# Hybrids



## geordiegaviino (Sep 7, 2010)

Earlier this year i got two Spur-thighed Tortoises. One is three and the other is coming up a year. We're not sure on their sex yet but we think the are both girls but one might be a boy but i dont think we can really tell till they are older. 

We bought the oldest one for seventy pounds with the whole set up from my sisters friends but cause she didnt have a licence for the younger one by law she had to give her to us for free (am not sure about the facts) 

After reading up on Spur-thighed tortoises i think the younger one may be a sub-species. She has a higher domed shell and it seems more round than the older ones. I dont want baby tortoises but if they are of two different species can they mate and produce offspring?

Even to the extream could a Horsfeild have babies with a Spur-thighed? 
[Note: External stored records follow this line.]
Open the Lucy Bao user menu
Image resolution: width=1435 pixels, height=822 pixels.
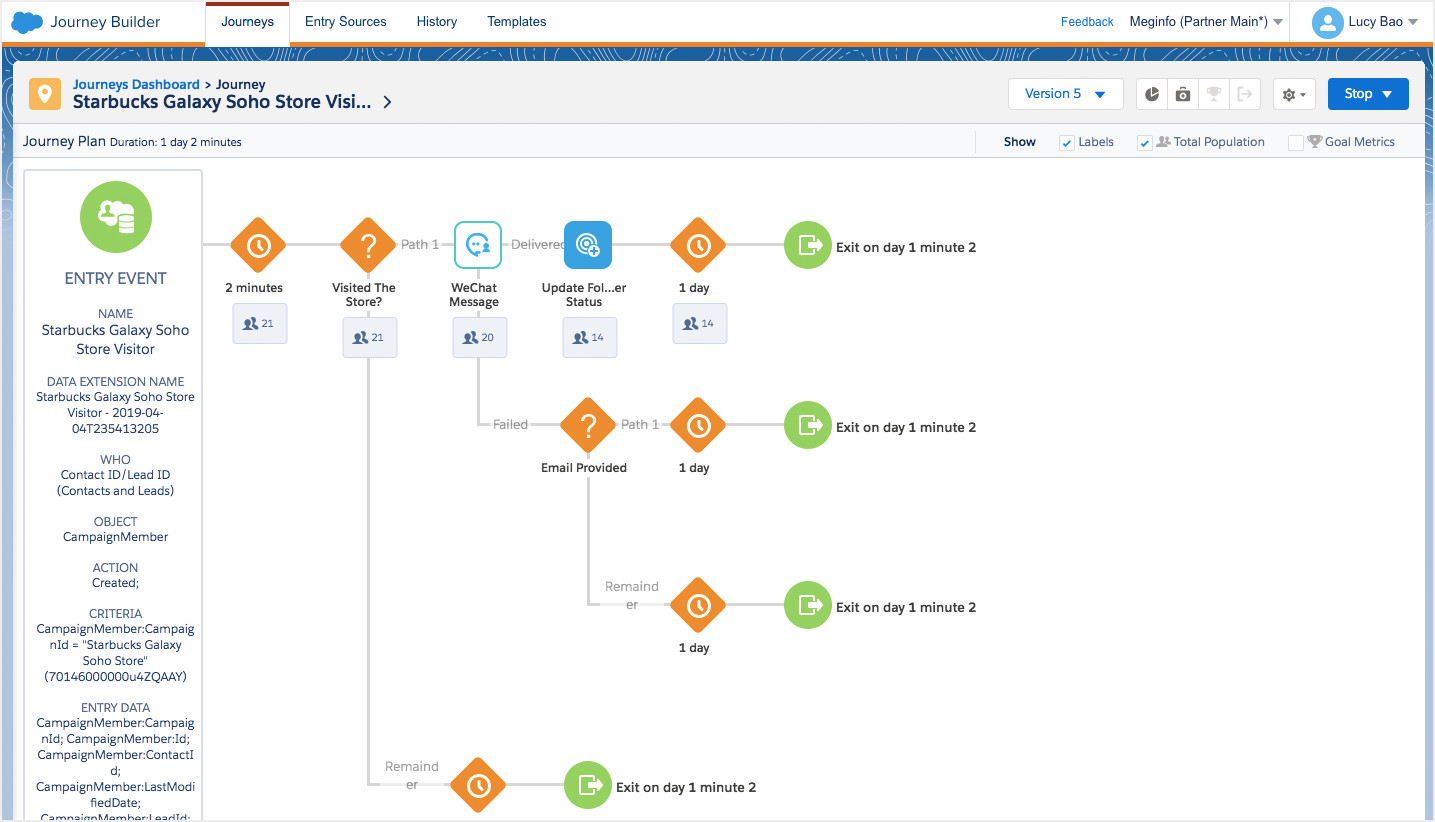coord(1366,22)
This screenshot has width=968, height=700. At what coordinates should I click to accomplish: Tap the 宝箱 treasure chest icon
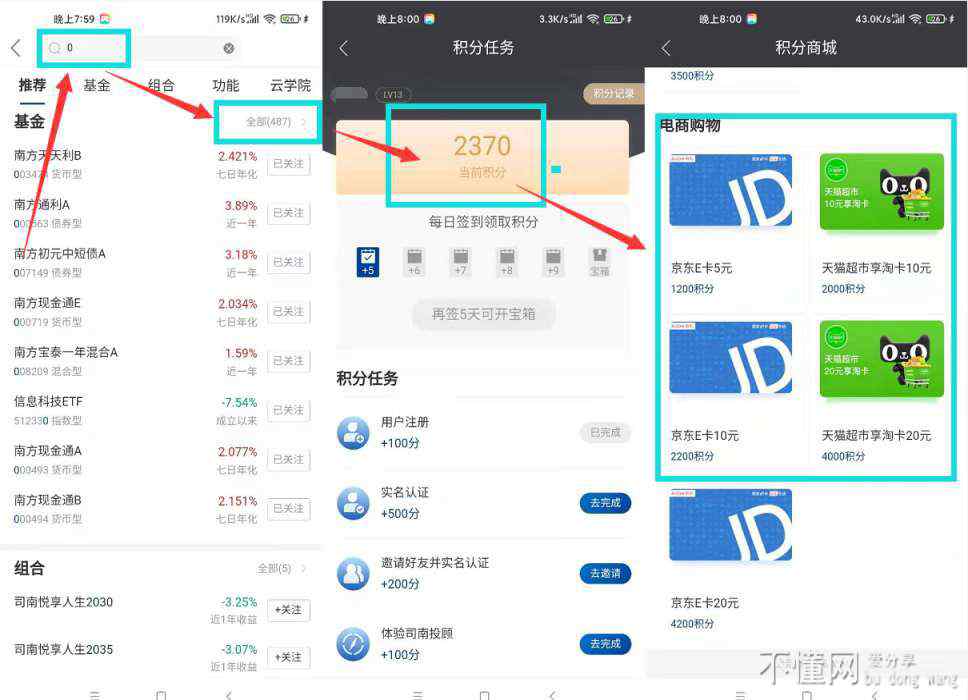599,262
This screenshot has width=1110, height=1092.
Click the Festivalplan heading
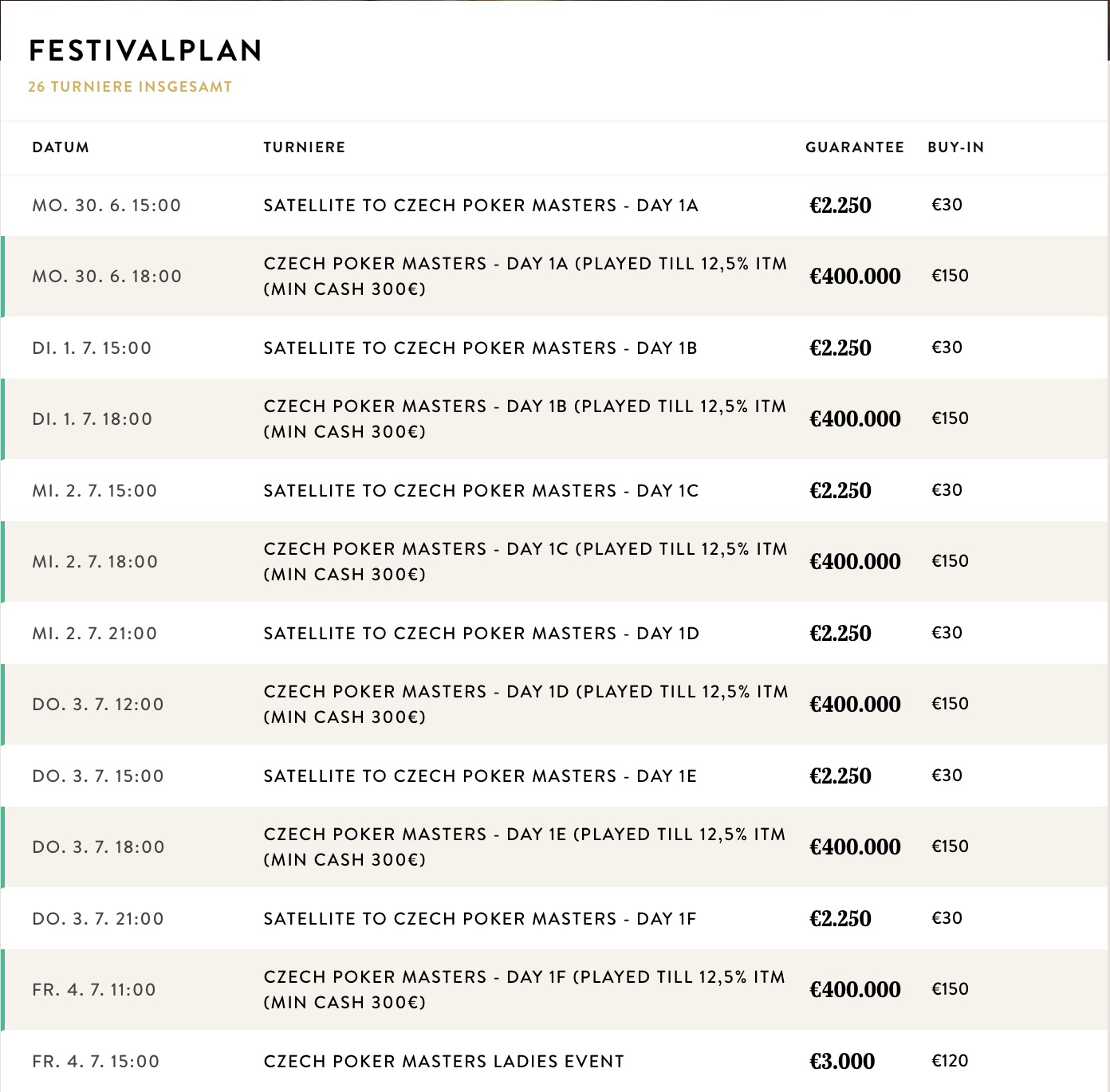tap(146, 51)
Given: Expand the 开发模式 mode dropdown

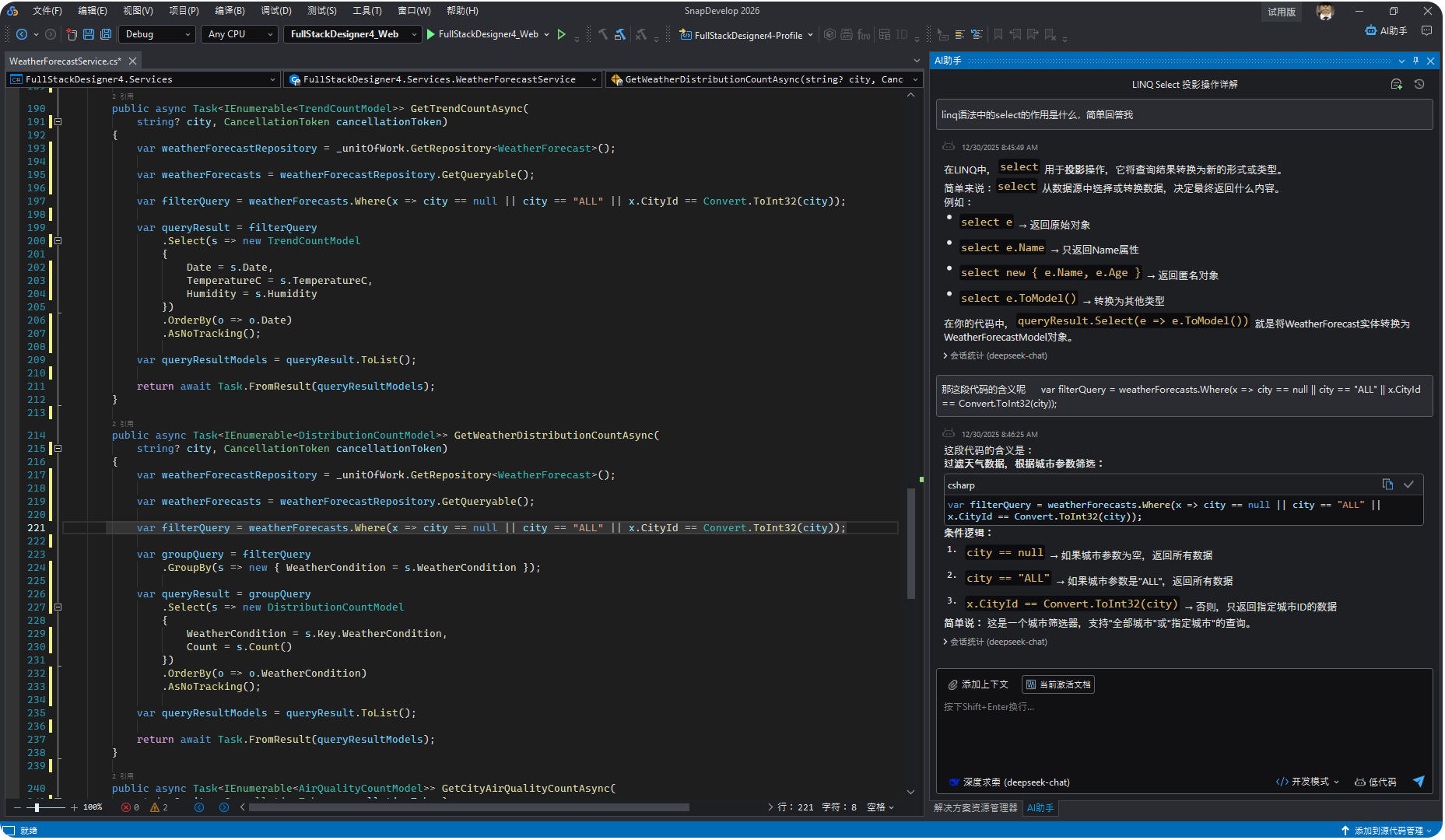Looking at the screenshot, I should [1307, 782].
This is just a curious question for the sake of knowledge.


----------



## Yvonne G (Sep 7, 2010)

I believe you're talking about Greek tortoises as opposed to Sulcata tortoises, right? I'm pretty sure that successful breeding can and does occur between sub-species of Greek tortoise. The purist in me wants to say I don't approve, feeling that they should all stay pure. However, I guess if its going to be left in the pet trade, what's the difference?


----------



## dolfanjack (Sep 7, 2010)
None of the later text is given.